▸ **EXERCISE DESCRIPTION**
Transcribe every line of the data from the one containing "You are a GUI" down to the one containing "tap(74, 55)", both included, leaving out the pictures.

* start TASK INPUT *

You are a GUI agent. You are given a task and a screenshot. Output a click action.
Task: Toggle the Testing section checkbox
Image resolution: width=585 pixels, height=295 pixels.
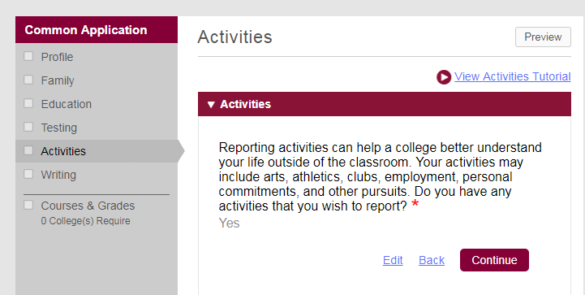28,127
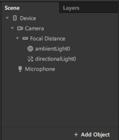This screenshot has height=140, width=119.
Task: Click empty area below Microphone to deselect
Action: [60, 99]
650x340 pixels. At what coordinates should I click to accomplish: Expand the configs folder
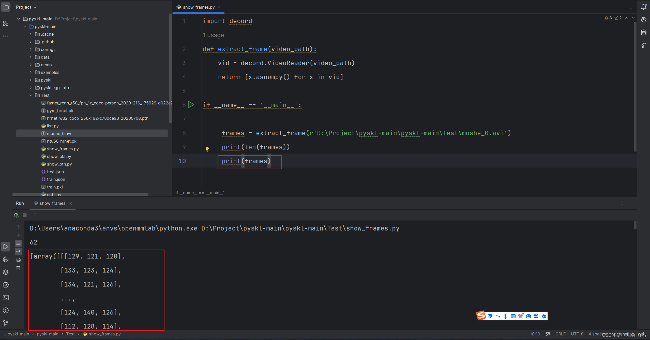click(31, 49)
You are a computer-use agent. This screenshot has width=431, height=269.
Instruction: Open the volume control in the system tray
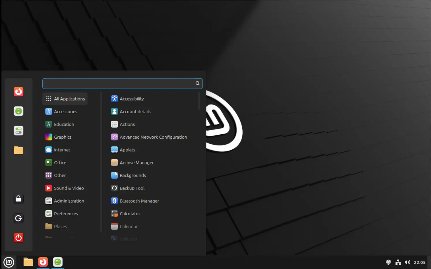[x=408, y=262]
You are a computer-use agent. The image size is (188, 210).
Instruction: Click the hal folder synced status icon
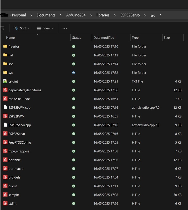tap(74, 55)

* end TASK INPUT *
* start TASK INPUT *

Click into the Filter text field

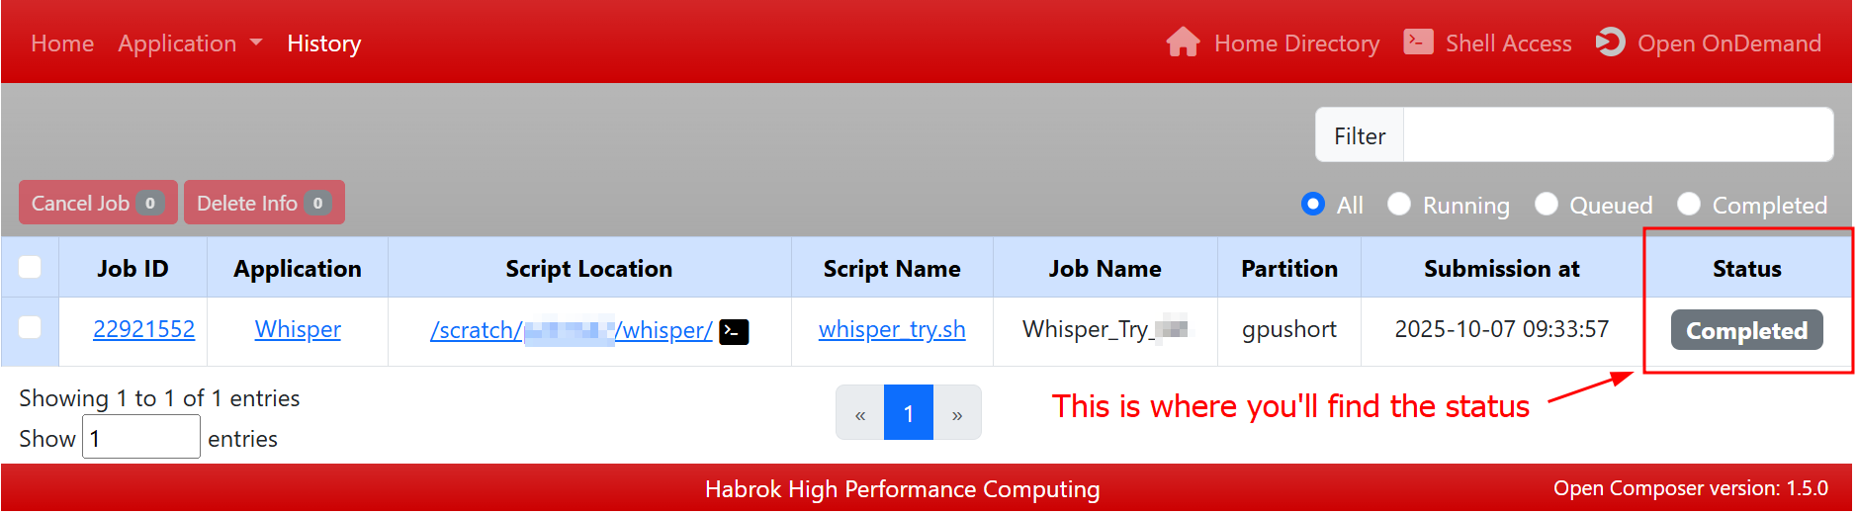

* end TASK INPUT *
* start TASK INPUT *

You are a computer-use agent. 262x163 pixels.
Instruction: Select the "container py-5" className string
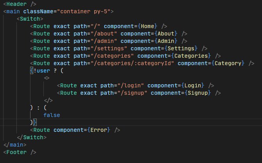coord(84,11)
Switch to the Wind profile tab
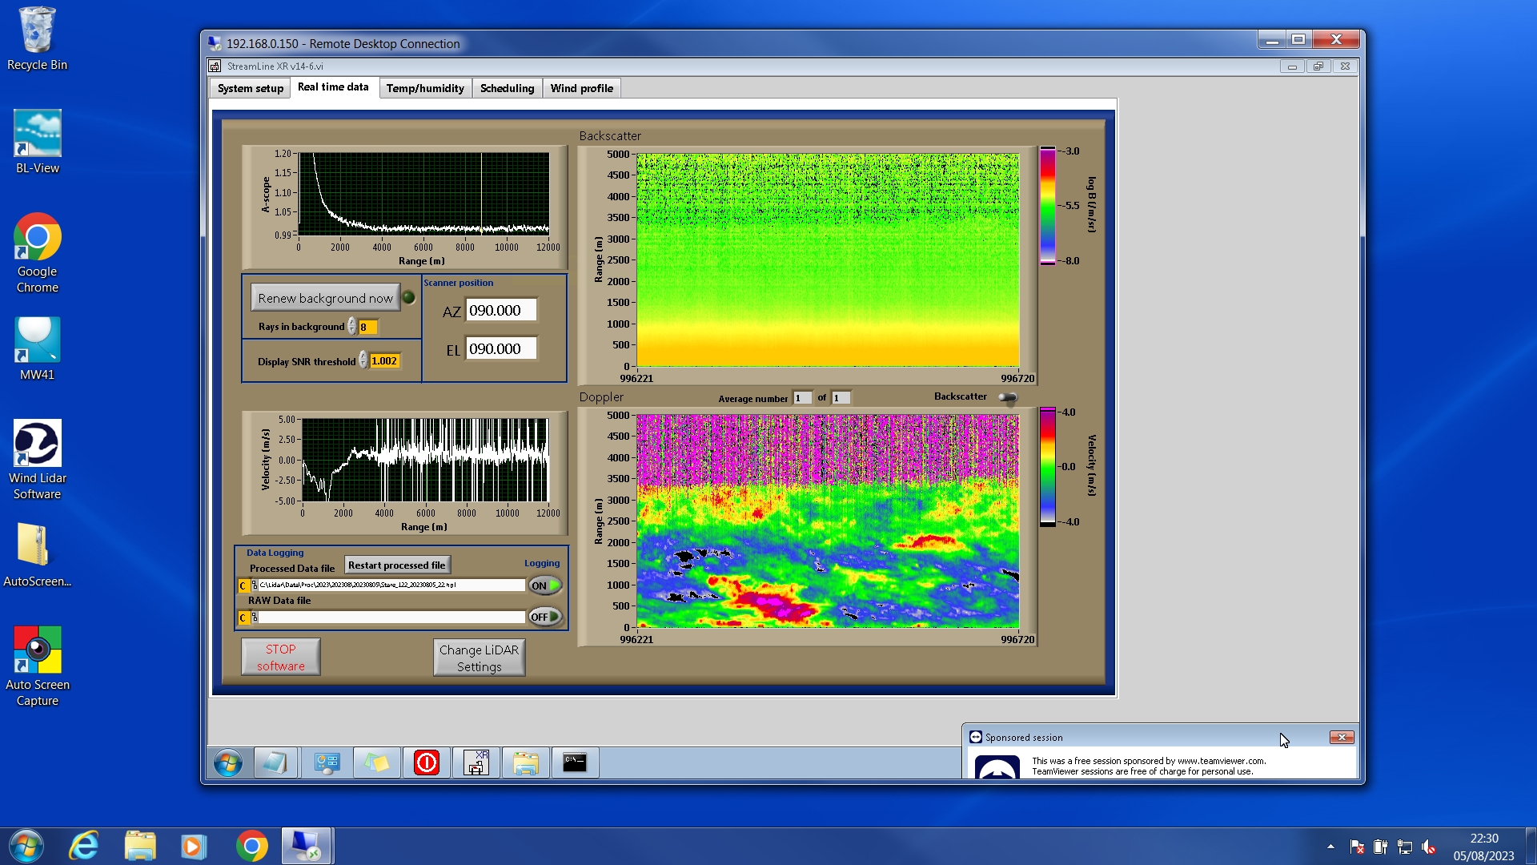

* end TASK INPUT *

▸ **FULL RESPONSE**
You are a GUI agent. You are given a task and a screenshot. Output a click action.
Task: Toggle the Testing section checkbox
Image resolution: width=585 pixels, height=295 pixels.
28,127
This screenshot has height=140, width=119.
Task: Click empty area below Microphone to deselect
Action: [60, 99]
650x340 pixels. At what coordinates should I click to accomplish: Expand the configs folder
click(31, 49)
You are a computer-use agent. This screenshot has width=431, height=269.
Instruction: Open the volume control in the system tray
[x=408, y=262]
You are a computer-use agent. The image size is (188, 210).
Instruction: Click the hal folder synced status icon
tap(74, 55)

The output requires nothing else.